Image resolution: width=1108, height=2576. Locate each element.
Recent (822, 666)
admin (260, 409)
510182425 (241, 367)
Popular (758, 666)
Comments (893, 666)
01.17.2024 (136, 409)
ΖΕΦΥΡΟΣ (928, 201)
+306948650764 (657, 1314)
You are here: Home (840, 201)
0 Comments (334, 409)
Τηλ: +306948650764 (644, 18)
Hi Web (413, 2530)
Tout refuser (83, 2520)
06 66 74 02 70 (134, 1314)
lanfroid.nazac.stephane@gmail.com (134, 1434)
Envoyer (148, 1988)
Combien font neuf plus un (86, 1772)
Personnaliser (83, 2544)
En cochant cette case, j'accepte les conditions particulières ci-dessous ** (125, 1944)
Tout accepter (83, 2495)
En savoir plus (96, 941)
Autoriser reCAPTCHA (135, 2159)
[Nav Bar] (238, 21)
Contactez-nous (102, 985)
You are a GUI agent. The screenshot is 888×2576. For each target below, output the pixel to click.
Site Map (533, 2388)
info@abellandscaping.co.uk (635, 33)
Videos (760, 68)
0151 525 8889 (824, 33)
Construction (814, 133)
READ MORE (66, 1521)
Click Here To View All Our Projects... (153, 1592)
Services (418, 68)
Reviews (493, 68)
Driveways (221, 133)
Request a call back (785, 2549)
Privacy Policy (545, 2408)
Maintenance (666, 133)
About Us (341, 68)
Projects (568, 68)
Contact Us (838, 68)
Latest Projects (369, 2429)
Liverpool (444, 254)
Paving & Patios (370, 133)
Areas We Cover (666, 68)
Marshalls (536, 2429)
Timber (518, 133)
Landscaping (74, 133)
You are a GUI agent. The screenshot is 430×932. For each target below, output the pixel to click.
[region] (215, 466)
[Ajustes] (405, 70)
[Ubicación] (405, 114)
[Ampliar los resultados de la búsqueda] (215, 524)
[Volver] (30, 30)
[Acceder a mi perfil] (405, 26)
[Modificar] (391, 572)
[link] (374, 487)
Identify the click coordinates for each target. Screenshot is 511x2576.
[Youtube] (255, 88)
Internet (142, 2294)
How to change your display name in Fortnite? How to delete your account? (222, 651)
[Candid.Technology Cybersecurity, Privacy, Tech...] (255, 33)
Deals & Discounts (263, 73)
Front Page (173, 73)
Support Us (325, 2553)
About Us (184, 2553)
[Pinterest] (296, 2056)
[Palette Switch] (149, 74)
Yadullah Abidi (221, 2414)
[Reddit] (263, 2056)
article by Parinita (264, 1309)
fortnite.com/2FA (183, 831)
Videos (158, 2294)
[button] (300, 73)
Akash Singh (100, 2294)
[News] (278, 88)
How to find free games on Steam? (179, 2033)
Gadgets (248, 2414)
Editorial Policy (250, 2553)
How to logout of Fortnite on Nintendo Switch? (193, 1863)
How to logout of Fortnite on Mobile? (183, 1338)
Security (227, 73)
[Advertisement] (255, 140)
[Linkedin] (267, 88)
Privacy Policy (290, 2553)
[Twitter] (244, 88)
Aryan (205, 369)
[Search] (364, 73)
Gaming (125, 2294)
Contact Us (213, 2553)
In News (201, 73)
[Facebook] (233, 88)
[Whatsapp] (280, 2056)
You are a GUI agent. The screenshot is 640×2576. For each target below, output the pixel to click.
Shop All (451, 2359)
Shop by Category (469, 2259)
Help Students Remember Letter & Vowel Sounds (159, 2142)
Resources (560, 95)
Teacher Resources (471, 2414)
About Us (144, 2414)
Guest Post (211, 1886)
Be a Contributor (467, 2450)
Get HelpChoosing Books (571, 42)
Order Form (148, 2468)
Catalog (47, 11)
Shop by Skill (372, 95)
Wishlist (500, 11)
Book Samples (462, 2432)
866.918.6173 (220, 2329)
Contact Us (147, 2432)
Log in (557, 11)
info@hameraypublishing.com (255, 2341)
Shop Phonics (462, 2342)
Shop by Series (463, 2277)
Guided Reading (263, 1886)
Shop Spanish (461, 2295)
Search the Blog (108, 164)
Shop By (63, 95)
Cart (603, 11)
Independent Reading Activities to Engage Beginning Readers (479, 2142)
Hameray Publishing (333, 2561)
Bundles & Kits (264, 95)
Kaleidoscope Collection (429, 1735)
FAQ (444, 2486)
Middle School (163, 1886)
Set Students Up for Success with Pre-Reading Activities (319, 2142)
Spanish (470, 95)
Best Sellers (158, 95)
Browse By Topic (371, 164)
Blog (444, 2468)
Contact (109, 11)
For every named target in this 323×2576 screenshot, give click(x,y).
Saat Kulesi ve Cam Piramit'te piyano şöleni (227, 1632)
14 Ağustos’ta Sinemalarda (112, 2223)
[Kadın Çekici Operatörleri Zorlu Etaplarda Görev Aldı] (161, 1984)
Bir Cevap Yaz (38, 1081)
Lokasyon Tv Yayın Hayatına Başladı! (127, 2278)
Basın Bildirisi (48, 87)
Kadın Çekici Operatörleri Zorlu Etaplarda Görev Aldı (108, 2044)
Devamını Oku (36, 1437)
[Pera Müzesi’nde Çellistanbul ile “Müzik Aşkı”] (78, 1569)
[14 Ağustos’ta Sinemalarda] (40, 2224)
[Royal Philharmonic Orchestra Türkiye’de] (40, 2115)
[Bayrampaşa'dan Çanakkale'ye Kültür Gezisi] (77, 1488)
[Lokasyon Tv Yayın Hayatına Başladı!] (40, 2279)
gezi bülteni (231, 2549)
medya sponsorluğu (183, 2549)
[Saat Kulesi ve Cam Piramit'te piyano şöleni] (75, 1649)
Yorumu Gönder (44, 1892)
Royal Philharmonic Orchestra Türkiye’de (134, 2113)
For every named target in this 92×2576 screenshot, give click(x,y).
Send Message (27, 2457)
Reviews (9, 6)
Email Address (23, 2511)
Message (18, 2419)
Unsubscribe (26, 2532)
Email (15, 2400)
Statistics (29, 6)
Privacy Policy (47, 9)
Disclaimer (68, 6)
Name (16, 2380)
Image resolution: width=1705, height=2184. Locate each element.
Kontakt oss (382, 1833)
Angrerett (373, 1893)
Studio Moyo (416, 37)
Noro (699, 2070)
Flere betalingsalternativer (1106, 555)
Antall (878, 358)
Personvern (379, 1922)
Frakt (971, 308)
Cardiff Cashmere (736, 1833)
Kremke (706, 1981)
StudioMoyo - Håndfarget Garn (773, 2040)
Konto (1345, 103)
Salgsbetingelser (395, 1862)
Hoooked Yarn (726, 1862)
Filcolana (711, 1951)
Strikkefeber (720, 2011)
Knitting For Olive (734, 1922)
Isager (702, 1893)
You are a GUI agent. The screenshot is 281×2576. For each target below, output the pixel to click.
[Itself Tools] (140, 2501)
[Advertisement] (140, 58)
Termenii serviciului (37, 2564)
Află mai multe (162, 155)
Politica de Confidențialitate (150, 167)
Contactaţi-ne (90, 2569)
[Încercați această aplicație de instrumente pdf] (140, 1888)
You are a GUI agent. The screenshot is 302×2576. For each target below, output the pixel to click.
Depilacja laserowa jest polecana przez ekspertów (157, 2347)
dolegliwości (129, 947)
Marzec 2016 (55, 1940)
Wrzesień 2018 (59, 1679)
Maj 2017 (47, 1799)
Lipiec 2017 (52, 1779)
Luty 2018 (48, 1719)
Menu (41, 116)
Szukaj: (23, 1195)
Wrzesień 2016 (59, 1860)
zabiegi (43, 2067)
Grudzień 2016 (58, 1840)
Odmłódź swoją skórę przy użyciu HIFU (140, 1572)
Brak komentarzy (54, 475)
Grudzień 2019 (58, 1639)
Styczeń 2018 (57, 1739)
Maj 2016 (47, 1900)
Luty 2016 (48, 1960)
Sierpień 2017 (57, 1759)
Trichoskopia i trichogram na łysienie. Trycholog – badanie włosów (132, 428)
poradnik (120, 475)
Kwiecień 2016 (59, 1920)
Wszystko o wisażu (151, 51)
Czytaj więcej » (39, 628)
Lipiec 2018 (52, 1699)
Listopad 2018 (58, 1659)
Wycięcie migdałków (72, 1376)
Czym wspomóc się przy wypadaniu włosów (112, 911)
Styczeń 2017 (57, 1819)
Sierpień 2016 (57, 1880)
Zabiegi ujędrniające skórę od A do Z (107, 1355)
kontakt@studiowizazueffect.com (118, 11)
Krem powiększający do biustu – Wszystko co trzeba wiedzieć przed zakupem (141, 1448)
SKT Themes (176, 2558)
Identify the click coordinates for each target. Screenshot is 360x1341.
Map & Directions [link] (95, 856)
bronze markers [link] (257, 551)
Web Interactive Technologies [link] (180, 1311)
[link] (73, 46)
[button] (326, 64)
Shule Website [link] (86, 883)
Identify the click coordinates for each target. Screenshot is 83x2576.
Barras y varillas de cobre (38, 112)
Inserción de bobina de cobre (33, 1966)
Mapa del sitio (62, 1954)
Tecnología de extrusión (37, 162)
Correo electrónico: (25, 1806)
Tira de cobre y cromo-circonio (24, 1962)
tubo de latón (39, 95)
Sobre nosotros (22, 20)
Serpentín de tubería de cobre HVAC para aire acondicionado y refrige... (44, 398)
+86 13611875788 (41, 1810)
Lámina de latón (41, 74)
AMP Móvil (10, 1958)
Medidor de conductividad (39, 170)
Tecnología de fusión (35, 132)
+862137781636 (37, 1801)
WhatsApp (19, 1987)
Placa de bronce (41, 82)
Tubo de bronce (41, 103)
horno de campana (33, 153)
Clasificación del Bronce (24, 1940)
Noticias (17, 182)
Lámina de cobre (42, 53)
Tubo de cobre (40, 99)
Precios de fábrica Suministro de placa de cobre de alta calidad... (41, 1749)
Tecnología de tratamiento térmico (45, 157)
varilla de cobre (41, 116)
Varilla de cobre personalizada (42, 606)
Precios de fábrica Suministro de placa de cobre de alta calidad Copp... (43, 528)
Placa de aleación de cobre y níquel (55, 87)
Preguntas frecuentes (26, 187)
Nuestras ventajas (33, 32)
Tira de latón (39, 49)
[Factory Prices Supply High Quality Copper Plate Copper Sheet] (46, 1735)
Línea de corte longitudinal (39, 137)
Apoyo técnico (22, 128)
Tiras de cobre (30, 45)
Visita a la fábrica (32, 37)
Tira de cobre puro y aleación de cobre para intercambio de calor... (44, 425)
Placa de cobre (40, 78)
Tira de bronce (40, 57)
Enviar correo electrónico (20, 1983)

# AIM OF THE TASK
Above are the records. Copy the lines beginning at the one that has "[Acceder a mi perfil] (405, 26)" and ending with the one that has "How to find free games on Steam? (179, 2033)", unchanged.

# EXERCISE OUTPUT
[Acceder a mi perfil] (405, 26)
[Modificar] (391, 572)
[link] (374, 487)
Identify the click coordinates for each target. Screenshot is 511x2576.
[Youtube] (255, 88)
Internet (142, 2294)
How to change your display name in Fortnite? How to delete your account? (222, 651)
[Candid.Technology Cybersecurity, Privacy, Tech...] (255, 33)
Deals & Discounts (263, 73)
Front Page (173, 73)
Support Us (325, 2553)
About Us (184, 2553)
[Pinterest] (296, 2056)
[Palette Switch] (149, 74)
Yadullah Abidi (221, 2414)
[Reddit] (263, 2056)
article by Parinita (264, 1309)
fortnite.com/2FA (183, 831)
Videos (158, 2294)
[button] (300, 73)
Akash Singh (100, 2294)
[News] (278, 88)
How to find free games on Steam? (179, 2033)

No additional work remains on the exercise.